Saturday is the 21st annual New York State Missing Persons Day at the Empire State Plaza’s Cultural Education Center. It comes as legislators continue to work to prevent human trafficking and kidnapping and assist crime victims and families, including in this year's budget.
“You just wish that somebody would see this and make that phone call and just say, ‘OK, this is where she is,’” said Mary Lyall, while holding a large print of a coaster with her daughter Suzanne’s photo printed on it.
Lyall has been waiting for that phone call for 26 years. The coaster is one of many the Center for Hope, the organization she cofounded with her late husband Doug in the wake of Suzanne’s disappearance, made to distribute to restaurants in hope that someone who knows something would call with information.
She said the work they have done with Center for Hope has been in an effort to keep their daughter’s name out there, and help other families going through similar trauma.
Suzanne, an expert in computer science in the earliest years of the internet, was last seen getting off of a bus at SUNY Albany in March of 1998 after leaving her job at Crossgates Mall. Her mom said she transferred there from SUNY Oneonta looking for more expertise in the then-blossoming field.
“She never made it back to her room, and that was the last she was seen,” she said.
In addition to the coasters, Center for Hope has distributed playing cards to prisons, hoping people would come forward with information, and spearheaded the construction of the towering New York State Missing Person’s Remembrance near the Cultural Education Center in Albany, among countless other initiatives.
Lyall has also been part of a significant legislative push to increase education, awareness and prevention, and alongside her and Doug at the forefront of that push has been state Senator Jim Tedisco, a longtime supporter of New York State Missing Persons Day.
“It only takes one piece to maybe get information that can lead you to finding that child or adult who is missing alive, or at least finding them and get some type of closure,” he said.
Tedisco is still leading the charge, with his legislation included in the Executive Budget requiring security cameras in New York state parks in response to a high-profile kidnapping at Moreau Lake State Park last fall.
“Every park — entrance and exit — has to have a camera because if we had it here, in one hour, we would have been at his house,” he said.
He told Spectrum News 1 that in addition to prevention, he is preparing legislation to help victims who have survived their ordeal access to mental health services.
“When they have to go through this over and over again to get testimony, it’s bad enough what they went through, but to have to visually be in front of their abductor,” he said.
Also making the cases of missing persons a legislative priority is state Senator Lea Webb, who is focusing on victims of human trafficking.
Webb was a leading force behind a legislative package that included the Missing BIPOC Women & Girls Task Force, signed in to law in December, along with legislation to distribute information about those who are missing to high visibility areas in transportation hubs. Upon signing the bill into law, Gov. Kathy Hochul said the task force would "assess the epidemic of missing women and girls," while addressing discrepancies in the care with which those, cases are treated and developing policies to increase community education.

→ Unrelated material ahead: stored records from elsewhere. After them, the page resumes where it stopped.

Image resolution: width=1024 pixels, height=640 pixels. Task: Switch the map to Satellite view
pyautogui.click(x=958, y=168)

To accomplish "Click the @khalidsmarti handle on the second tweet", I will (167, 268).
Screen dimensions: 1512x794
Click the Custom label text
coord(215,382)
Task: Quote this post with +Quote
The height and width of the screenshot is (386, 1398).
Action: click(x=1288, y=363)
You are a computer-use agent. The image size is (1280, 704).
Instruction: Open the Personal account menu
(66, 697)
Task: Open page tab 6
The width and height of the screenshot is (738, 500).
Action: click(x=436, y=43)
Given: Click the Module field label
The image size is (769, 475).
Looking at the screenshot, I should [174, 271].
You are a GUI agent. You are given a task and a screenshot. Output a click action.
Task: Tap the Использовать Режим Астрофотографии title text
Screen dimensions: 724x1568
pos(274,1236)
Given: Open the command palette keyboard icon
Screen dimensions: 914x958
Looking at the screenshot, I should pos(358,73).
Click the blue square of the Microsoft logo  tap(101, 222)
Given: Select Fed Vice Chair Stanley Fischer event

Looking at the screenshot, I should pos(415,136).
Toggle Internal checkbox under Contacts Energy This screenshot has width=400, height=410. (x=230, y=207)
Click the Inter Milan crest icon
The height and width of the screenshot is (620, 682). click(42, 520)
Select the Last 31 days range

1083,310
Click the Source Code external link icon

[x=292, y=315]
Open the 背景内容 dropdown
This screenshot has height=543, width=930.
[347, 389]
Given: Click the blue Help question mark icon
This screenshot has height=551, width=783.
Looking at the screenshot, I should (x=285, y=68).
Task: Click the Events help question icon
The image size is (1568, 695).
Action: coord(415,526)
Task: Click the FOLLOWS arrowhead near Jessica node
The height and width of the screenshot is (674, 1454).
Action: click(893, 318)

“More than 250,000 women go missing in our country as of 2020, and of that 40 percent are Black women and girls,” Webb said of the task force. “When you only make up 12 percent of the population, those numbers are glaring and we know that often times in these instances, people have been designated as runaways, when in fact they have been kidnapped.”
Webb said when it comes to addressing the issues across the board, it takes everyone in the community working as one, and the Lyalls have led by example.
“I am appreciative to the family of Suzanne because it most certainly takes members in our communities working together, not only to raise awareness but to actively work together to address these challenges,” she said. “You need elected officials, you need community members, state agencies and organizations to help, it is an epidemic.”
New York State Missing Persons Day is Saturday. The Cultural Education Center and is open to the public from 1 to 4 p.m.